From: Peter Zijlstra
Date: Fri May 19 2017 - 05:29:24 EST


On Fri, May 19, 2017 at 06:19:12PM +0800, Jin Yao wrote:
> When doing sampling without PEBS
>
> perf record -e cycles:u ...
>
> On workloads that do a lot of kernel entry/exits we see kernel
> samples, even though :u is specified.
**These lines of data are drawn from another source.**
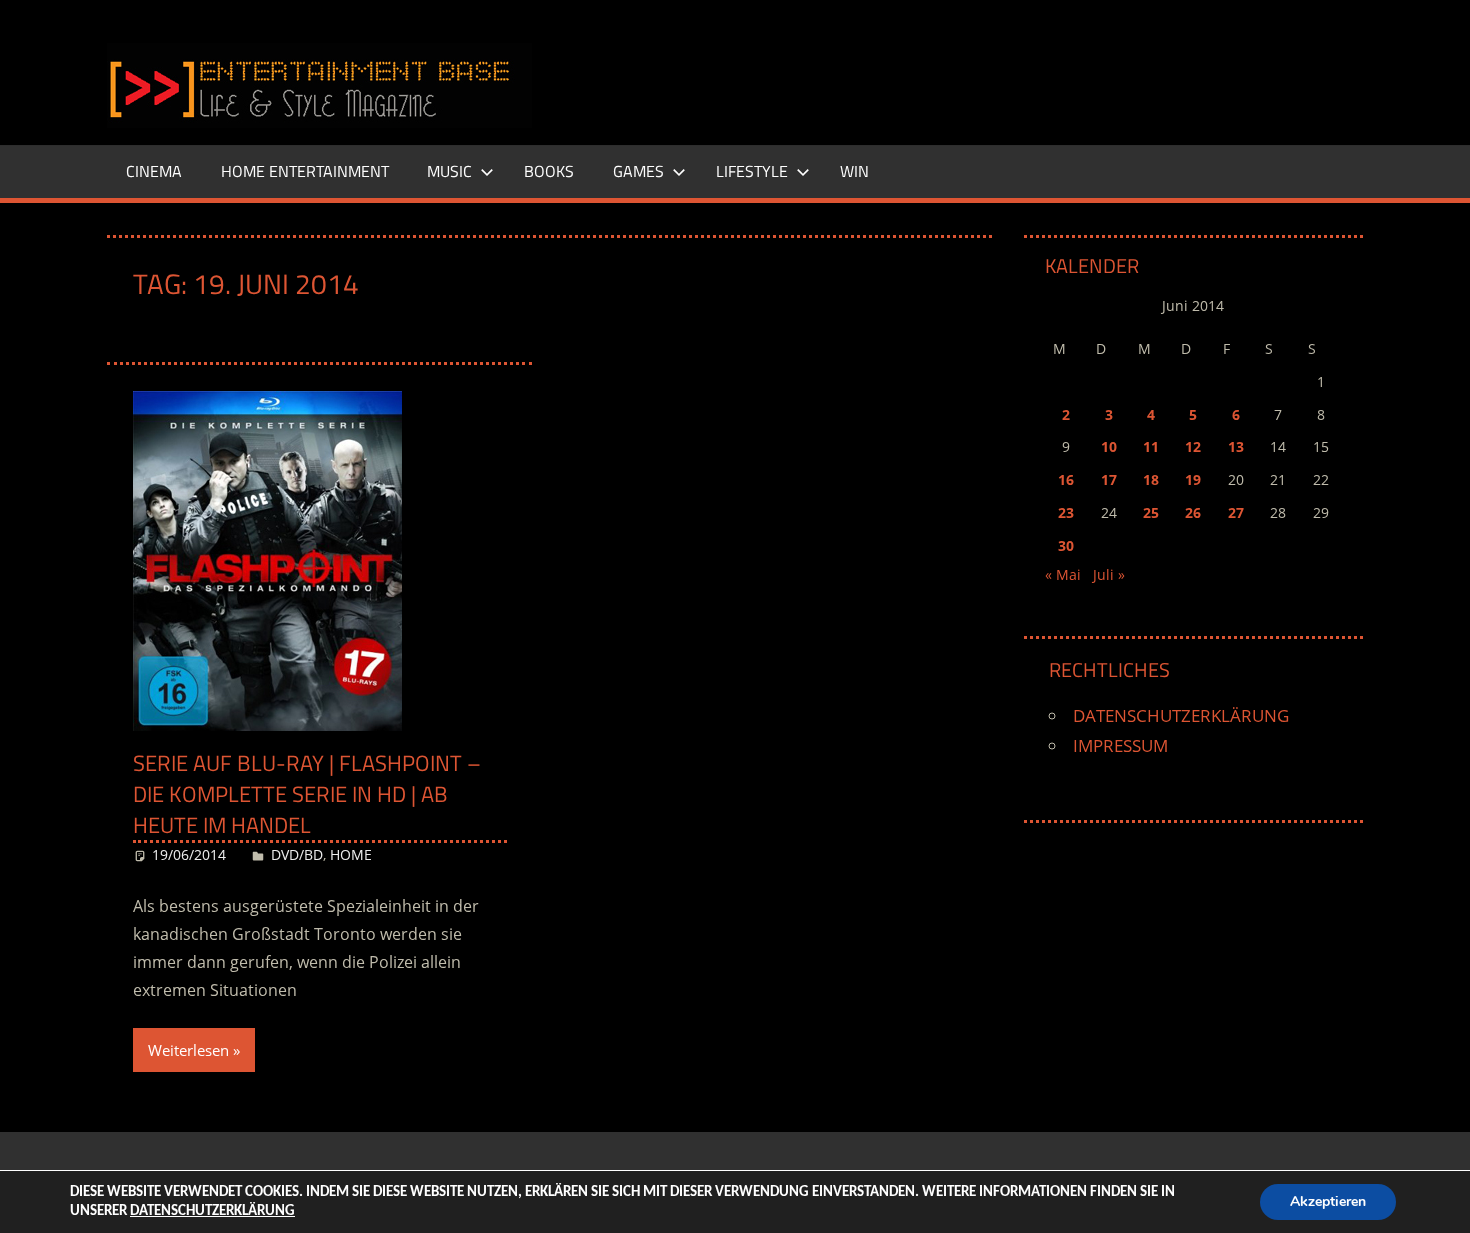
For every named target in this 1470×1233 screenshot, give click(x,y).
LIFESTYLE (752, 171)
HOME (351, 854)
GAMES (638, 171)
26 (1193, 512)
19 (1193, 479)
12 (1193, 446)
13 (1236, 446)
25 (1151, 512)
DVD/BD (297, 854)
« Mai (1063, 574)
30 (1066, 545)
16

This is due to skid existing.
>
> This is a security issue because it can leak kernel addresses even
> though kernel sampling support is disabled.
>
> The patch drops the kernel samples if exclude_kernel is specified.
>
> For example, test on Haswell desktop.
>
> perf record -e cycles:u <mgen>
> perf report --stdio
>
> Before patch applied:
>
> 99.77% mgen mgen [.] buf_read
> 0.20% mgen mgen [.] rand_buf_init
> 0.01% mgen [kernel.vmlinux] [k] apic_timer_interrupt


> diff --git a/arch/x86/events/core.c b/arch/x86/events/core.c
> index 580b60f..e6745e1 100644
> --- a/arch/x86/events/core.c
> +++ b/arch/x86/events/core.c
> @@ -1463,6 +1463,12 @@ int x86_pmu_handle_irq(struct pt_regs *regs)
> if (!x86_perf_event_set_period(event))
> continue;
>
> + /*
> + * For security, drop the skid kernel samples.
> + */
> + if (skid_kernel_samples(event, regs))
> + continue;
> +
> if (perf_event_overflow(event, &data, regs))
> x86_pmu_stop(event, 0);
> }
> @@ -1679,6 +1685,24 @@ ssize_t events_ht_sysfs_show(struct device *dev, struct device_attribute *attr,
> pmu_attr->event_str_noht);
> }
>
> +bool skid_kernel_samples(struct perf_event *event, struct pt_regs *regs)
> +{
> + u64 ip;
> +
> + /*
> + * Without PEBS, we may get kernel samples even though
> + * exclude_kernel is specified due to skid in sampling.
> + */
> + if ((event->attr.exclude_kernel) &&
> + (event->attr.sample_type & PERF_SAMPLE_IP)) {
> + ip = perf_instruction_pointer(regs);
> + if (kernel_ip(ip))
> + return true;
> + }
> +
> + return false;
> +}
> +
> EVENT_ATTR(cpu-cycles, CPU_CYCLES );
> EVENT_ATTR(instructions, INSTRUCTIONS );
> EVENT_ATTR(cache-references, CACHE_REFERENCES );


I would much rather see this in generic code, somewhere around
__perf_event_overflow() I suppose. That would retain proper accounting
for the interrupt rate etc..

Also it would work for all architectures. Because I'm thinking more than
just x86 will suffer from skid.

If you're really worried, I suppose you can put it behind a PERF_PMU_CAP
flag or something.